Inondations dans le Var : les raisons de la crue

LEMONDE | 17.06.10

 

 

Episode météorologique inhabituel pour la saison, facteurs locaux aggravants… Plusieurs éléments ont contribué à la catastrophe dans la région de Draguignan. Les météorologues connaissent bien le phénomène à l'origine des précipitations : des masses d'air chaud qui se chargent d'humidité au-dessus de la Méditerranée et éclatent en pluies torrentielles au-dessus de la côte.

 

Dans le métier, on appelle cela des "épisodes cévenols", du nom de l'arrière-pays de Nîmes où ils sont fréquents. Mais les dégâts qu'il laisse sur son passage ne sont pas facilement prévisibles. Le Var, où les inondations ont causé la mort d'au moins 25 personnes, en a fait l'amère expérience mardi 15 juin.

 

 

 

DES FACTEURS LOCAUX AGGRAVANTS

 

Circonstance potentiellement aggravante, ce type d'épisode est intervenu à une période inhabituelle : les crues dites "cévenoles" se produisent en général à l'automne, parfois au début du printemps.
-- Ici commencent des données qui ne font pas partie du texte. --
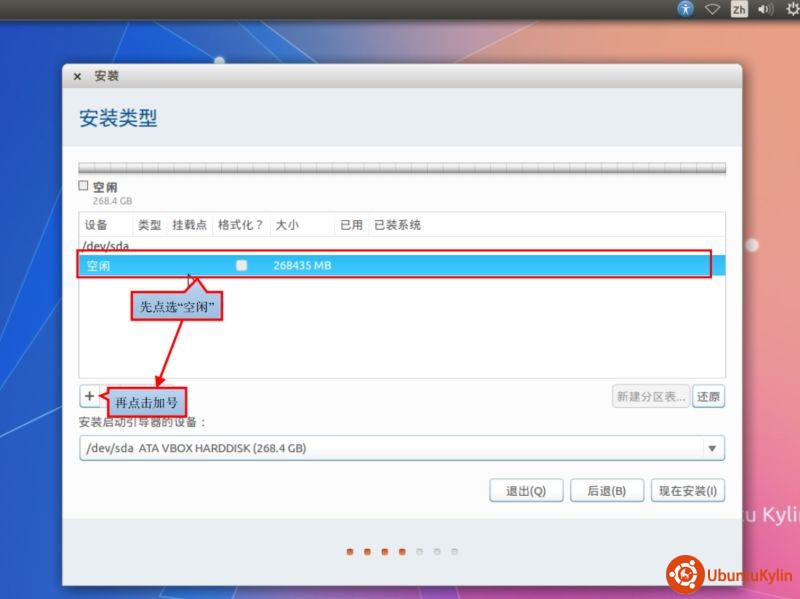Click the 空闲 legend checkbox above table
Screen dimensions: 800x599
[84, 186]
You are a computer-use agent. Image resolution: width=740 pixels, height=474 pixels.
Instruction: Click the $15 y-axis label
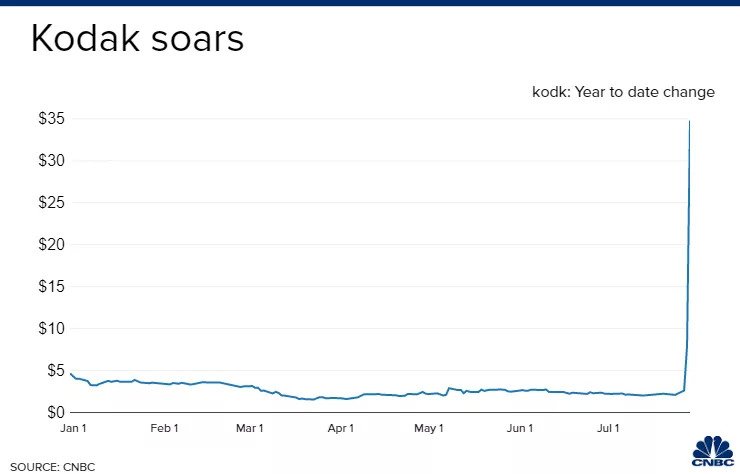[52, 287]
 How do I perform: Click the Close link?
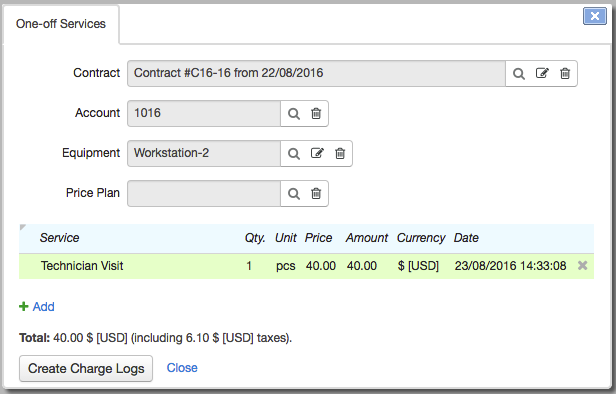pyautogui.click(x=182, y=368)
Ce facteur pourrait avoir amplifié les inondations : en juin, la terre est plus humide et donc plus vite saturée.

 

La nature des sols a également un impact fort sur le comportement des eaux. "Vu la forte teneur en éléments calcaires des sols du secteur, explique Marc Moulin, hydrogéologue au BRGM en Provence-Alpes-Côte d'Azur, il est possible qu'une partie provienne de résurgence rapide" de l'eau venue de la circulation sous-terraine.

 

"Ce type de sol très fissuré, très fracturé, peut avoir un effet tampon ou un effet accélérateur, concurrent de la décrue, suivant la dynamique de circulation sous-terraine." Il ne s'agit pour l'instant que d'hypothèses : les experts du BRGM attendent des données plus précises pour connaître la dynamique exacte des dégâts causés dans le Var.